Objectives: A growing body of research has investigated the adverse effects of psychosocial work factors on blood pressure (BP) elevation. There is now a clear need for an up-to-date, critical synthesis of reliable findings on this topic. This systematic review aimed to evaluate the adverse effects of psychosocial work factors of both the demand-control-support (DCS) and effort-reward imbalance (ERI) models on BP among men and women, according to the methodological quality of the studies.

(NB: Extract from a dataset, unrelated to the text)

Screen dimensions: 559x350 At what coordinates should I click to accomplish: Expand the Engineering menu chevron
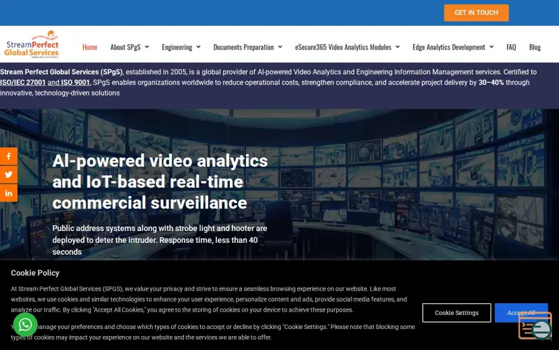click(x=198, y=47)
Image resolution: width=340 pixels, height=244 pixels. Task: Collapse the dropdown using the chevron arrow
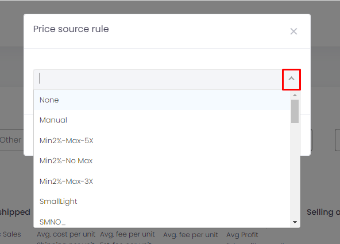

Methods: To be eligible, studies had to: (i) evaluate at least one psychosocial work factor, (ii) evaluate BP or hypertension, (iii) comprise ≥100 workers, (iv) be written in English or French, and (v) be published in a peer-reviewed journal.
Result: A total of 74 studies were included. Of these, 64 examined the DCS model, and 12 looked at the ERI model, with 2 studies considering both models. Approximately half the studies observed a significant adverse effect of psychosocial work factors on BP. A more consistent effect was observed, however, among men than women. For job strain, a more consistent effect was also observed in studies of higher methodological quality, ie, studies using a prospective design and ambulatory BP measures.
Conclusions: A more consistent adverse effect of psychosocial work factors was observed among men than women and in studies of higher methodological quality. These findings contribute to the current effort of primary prevention of cardiovascular disease by documenting the psychosocial etiology of elevated BP, a major cardiovascular risk factor.